When the media covers issues related to reproductive health and rights, they’re usually talking to white women.
The most prominent national pro-choice groups — Planned Parenthood, NARAL Pro-Choice America, and the National Abortion Federation — are all led by white women. They’re the easiest sources for the media to call on, so they’re the voices that usually wind up at the forefront of discussions about the gaps in access to health care services like birth control and abortion. But, since those disparities fall along racial and economic lines, that often leaves women of color absent from conversations about the health issues shaping their own communities.
That’s why the leaders of five black women’s reproductive justice organizations have launched a new national partnership to elevate the work of non-white activists in this space. On Thursday morning, those groups premiered their agenda at a policy briefing entitled “In Our Own Voice.”
“Black women want to be their own spokespeople,” Marcela Howell, the strategic director for the new National Black Women’s Reproductive Justice Agenda, told ThinkProgress. “The simple fact of the matter is that the lived experiences of black women are different than other women. And that’s what reproductive justice is all about.”
Two decades ago, women of color coined the term “reproductive justice” to articulate a paradigm shift toward a broader agenda that isn’t necessarily reflected in pro-choice activism. Rather than simply focusing on the right to a legal abortion, the reproductive justice framework is concerned with the range of oppressions that prevent black women from making their own decisions about their families.

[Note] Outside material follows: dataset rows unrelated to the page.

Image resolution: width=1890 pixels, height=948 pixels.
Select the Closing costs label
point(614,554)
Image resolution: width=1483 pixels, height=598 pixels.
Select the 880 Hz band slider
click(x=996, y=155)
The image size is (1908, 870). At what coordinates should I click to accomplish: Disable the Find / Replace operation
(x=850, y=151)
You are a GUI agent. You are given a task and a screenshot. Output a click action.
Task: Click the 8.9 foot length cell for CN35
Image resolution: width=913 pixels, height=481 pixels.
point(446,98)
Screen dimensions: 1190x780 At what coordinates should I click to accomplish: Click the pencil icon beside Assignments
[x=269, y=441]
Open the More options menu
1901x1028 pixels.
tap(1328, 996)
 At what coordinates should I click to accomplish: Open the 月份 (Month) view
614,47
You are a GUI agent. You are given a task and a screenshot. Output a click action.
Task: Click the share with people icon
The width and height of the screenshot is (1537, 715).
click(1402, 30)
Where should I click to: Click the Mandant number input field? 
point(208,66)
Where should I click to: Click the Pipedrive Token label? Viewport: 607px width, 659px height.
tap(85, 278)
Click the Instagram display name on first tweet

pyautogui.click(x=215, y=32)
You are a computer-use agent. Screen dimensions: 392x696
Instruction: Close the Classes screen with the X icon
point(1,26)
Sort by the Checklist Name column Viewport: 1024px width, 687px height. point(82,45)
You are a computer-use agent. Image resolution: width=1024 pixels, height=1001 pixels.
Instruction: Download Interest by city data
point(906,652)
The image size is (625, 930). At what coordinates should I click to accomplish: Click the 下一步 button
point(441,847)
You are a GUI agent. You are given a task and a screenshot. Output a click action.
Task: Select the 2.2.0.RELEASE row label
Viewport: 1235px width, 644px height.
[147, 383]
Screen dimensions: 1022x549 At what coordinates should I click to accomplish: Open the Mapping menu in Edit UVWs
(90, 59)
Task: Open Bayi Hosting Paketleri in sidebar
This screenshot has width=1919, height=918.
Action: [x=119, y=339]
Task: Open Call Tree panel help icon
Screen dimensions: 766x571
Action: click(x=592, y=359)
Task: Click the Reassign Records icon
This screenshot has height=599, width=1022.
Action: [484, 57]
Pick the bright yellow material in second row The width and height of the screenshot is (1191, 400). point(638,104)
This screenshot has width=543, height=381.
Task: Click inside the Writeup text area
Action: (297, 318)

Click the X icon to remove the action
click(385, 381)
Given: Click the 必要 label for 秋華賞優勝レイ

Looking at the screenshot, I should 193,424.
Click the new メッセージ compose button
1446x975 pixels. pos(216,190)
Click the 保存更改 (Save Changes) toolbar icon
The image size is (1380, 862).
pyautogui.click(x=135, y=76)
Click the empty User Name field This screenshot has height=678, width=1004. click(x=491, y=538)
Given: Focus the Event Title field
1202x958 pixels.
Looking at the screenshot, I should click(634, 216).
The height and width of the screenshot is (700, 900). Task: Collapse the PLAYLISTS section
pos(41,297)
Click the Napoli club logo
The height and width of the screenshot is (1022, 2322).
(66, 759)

This past fall, the reproductive justice movement marked its 20-year anniversary. But the media is often complicit in erasing black women’s work in this area. For instance, a recent New York Times article about Planned Parenthood’s shift away from a narrow definition of “pro-choice,” a central tenet of reproductive justice, failed to include any context about the efforts across the country led by women of color.
La’Tasha Mayes, the executive director of New Voices Pittsburgh, one of the groups participating in the new initiative, hopes that lifting up the voices of reproductive justice advocates will prevent that from happening in the future. “The national, state, and local press will know that there are no more excuses — it’s not acceptable to say you didn’t know black women are doing this work,” Mayes told ThinkProgress.
Leaders from the five organizations — Black Women for Wellness, Black Women’s Health Imperative, New Voices Pittsburgh, SisterLove, and SPARK Reproductive Justice Now — are hoping to facilitate a long-term shift in the way that the pro-choice community approaches issues that primarily impact women of color.
“It’s one sense to have an issue that reproductive justice issues are important, but now there’s a sense of who needs to take the lead,” Dr. Willie Parker, an OB-GYN who provides abortion care and who spoke at Thursday’s event, told ThinkProgress. “The people who should be driving the bus, so to speak, are the people who are mostly affected by the issue.”
According to Howell, that involves pursuing three main goals: Establishing a leadership voice for black women at the national level, building a coordinated grassroots strategy to get young women involved, and laying the foundation for ongoing policy change regarding issues that impact communities of color. Advocates are mainly focused on working toward abortion access, contraception access, and comprehensive sexuality education — particularly after commissioning a poll among African American adults that revealed strong support for those policy areas.
The reproductive justice leaders who spoke with ThinkProgress said they’re optimistic about continuing to make black women a central part of the ongoing conversation about reproductive health issues, particularly as the new GOP-controlled Congress advances attacks on abortion access in 2015. They believe the new partnership will help them achieve that.
“Our goal is to create a national black reproductive justice organization over the next several years, and this is the beginning of that process,” Mayes said. “I would say that this is a pivotal moment… We’re finally bringing the voices and the lives of black women to the table.”